> PROBLEM TO WORK ON
Go through the material underneath and show every line where the string "screenshot" occurs.

[MATERIAL PROVIDED — start]

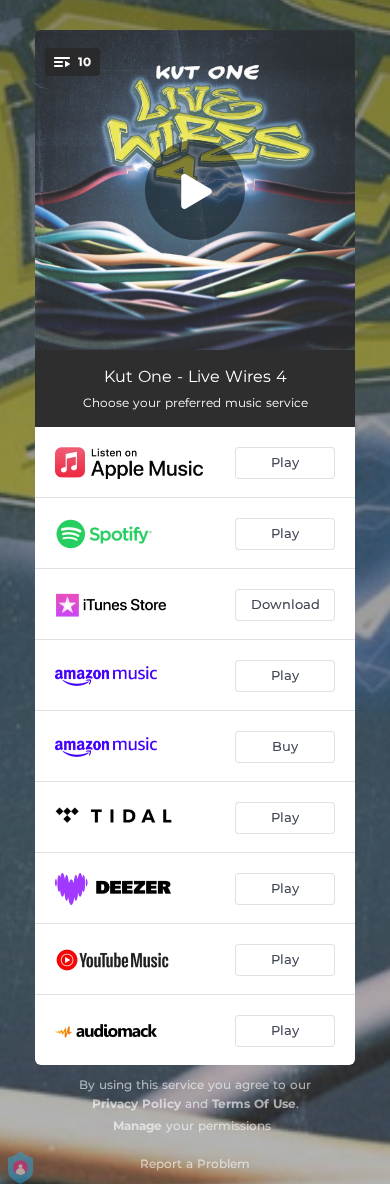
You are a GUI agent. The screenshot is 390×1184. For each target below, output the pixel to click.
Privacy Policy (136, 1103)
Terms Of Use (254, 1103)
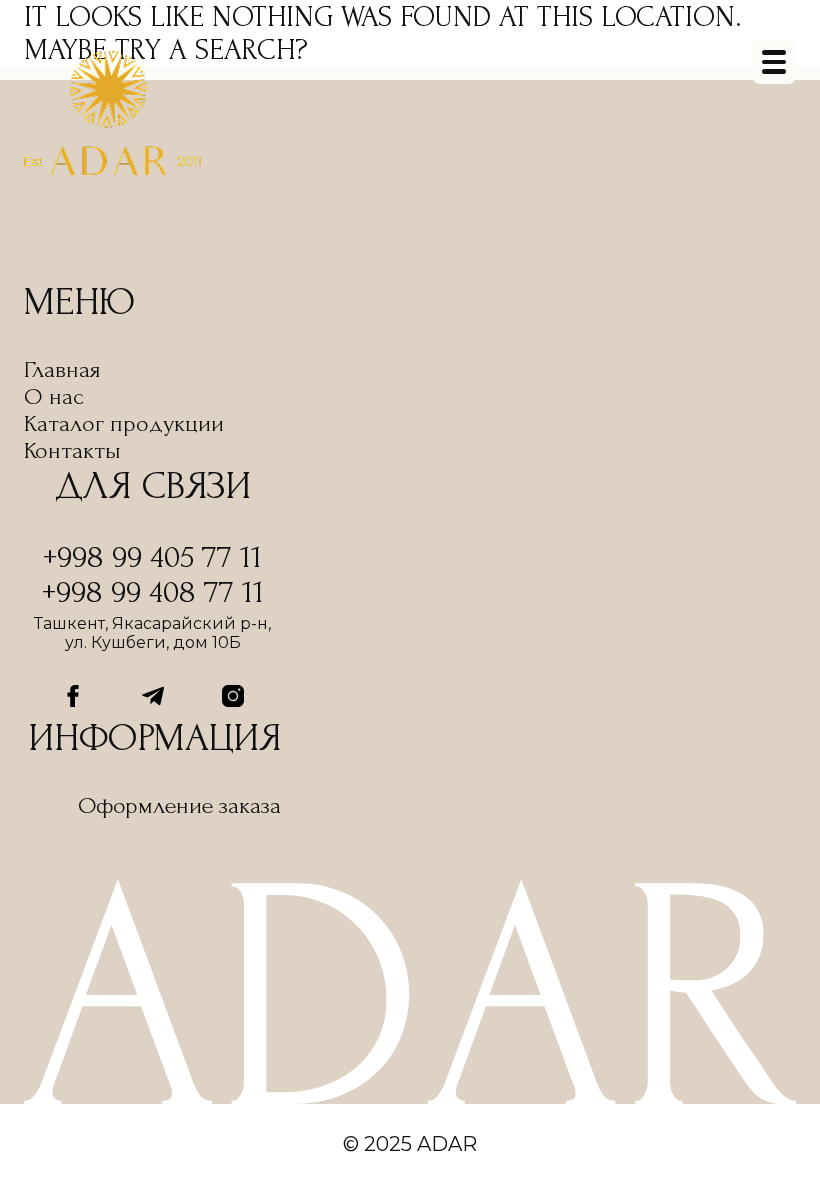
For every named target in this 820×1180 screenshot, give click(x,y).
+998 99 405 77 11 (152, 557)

[MATERIAL PROVIDED — finish]

> EXPECTED OUTPUT
You are a GUI agent. The screenshot is 390×1184. For each target below, output the pixel to click.
For every named target in this 820×1180 screenshot, give click(x,y).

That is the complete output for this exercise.